Jesus Christ Superstar
Film, USA, 1973 – out
For me, this spectacularly incandescent and very hippy adaptation of Andrew Lloyd Webber and Tim Rice’s rock opera peaks in its opening number: a gooseflesh-raising rendition of Heaven on Their Minds, belted out by a vein-bulging Carl Anderson as Judas Iscariot. The back half dips a little, though there are highlights here and there (who can resist Yvonne Elliman crooning “everything’s alright” and “he’s just a man”?) and the film’s funkalicious flavour keeps it weirdly energetic.
Honourable mentions: Intolerable Cruelty (film, 1 April), Paul Blart: Mall Cop (film, 1 April), The Listeners (TV, 1 April), Speak No Evil (film, 4 April), Station 19 seasons 1-7 (TV, 17 April), The Wild Robot (Film, 18 April).
Disney+
Andor season 2
TV, USA, 2025 – out 23 April
Many of us have grown increasingly disinterested in the Star Wars universe as Disney continues to milk it for all it’s worth. But Andor is on a whole other level, reminding us of the franchise’s capacity to tell engaging narratives in stylishly lived-in, far-flung universes. The narrative conveys something so often lacking in Star Wars stories: a real feeling of revolution in the air.

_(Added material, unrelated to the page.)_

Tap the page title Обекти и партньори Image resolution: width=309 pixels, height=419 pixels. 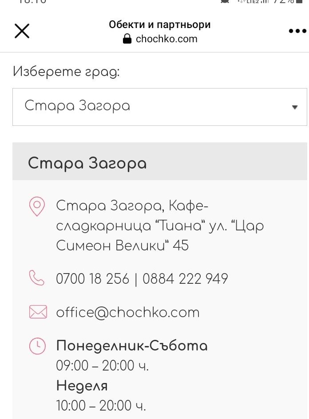click(x=160, y=25)
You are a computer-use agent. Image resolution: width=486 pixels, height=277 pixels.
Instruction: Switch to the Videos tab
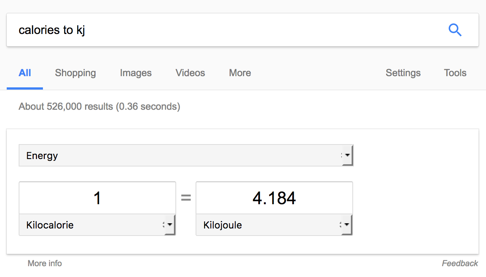coord(190,73)

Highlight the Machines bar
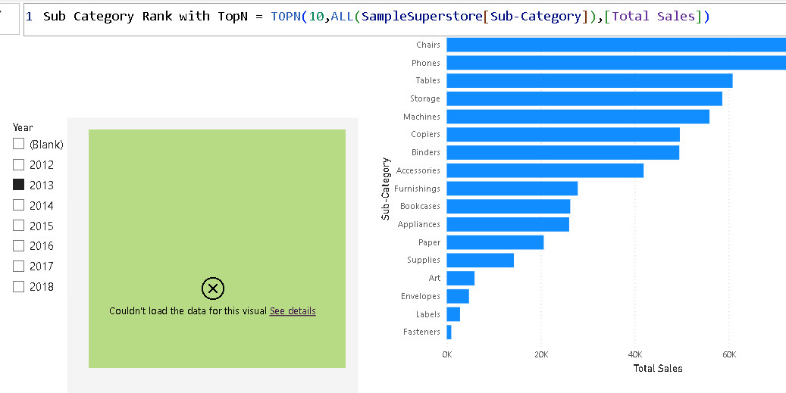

It’s no secret that the show’s rascally rebel protagonist, Cassian Andor (Diego Luna), ultimately dies, exiting the mortal coil in 2016’s Rogue One: A Star Wars Story, which gives the story a fatalistic tang. The show’s second season will reportedly capture the last four years in the protagonist’s life, jumping forward in time between episodes. Release-wise, the Big Mouse is taking a different approach, launching three new eps every week.
Honourable mentions: Dying for Sex (TV, 4 April), Doctor Who: Season 2 (TV, 12 April), How I Escaped My Cult (TV, 16 April), Secrets of the Penguins (TV, 21 April).
Apple TV+
Your Friends and Neighbours
TV, USA, 2025 – out 11 April
Jon Hamm looks pretty damn good in a tuxedo, as the marketing materials for his new series remind us. The show follows Ham’s protagonist Coop, a hedge fund manager who suddenly finds himself divorced and jobless, potentially on the cusp of losing his high-society existence. His plan to bounce back is to steal from his well-to-do friends and neighbours. The trailer features golf, sex, comments about the interconnected nature of life and lots of expensive, thoroughly robbable items.
Honourable mentions: Government Cheese (TV, 16 April), Carême (TV, 30 April).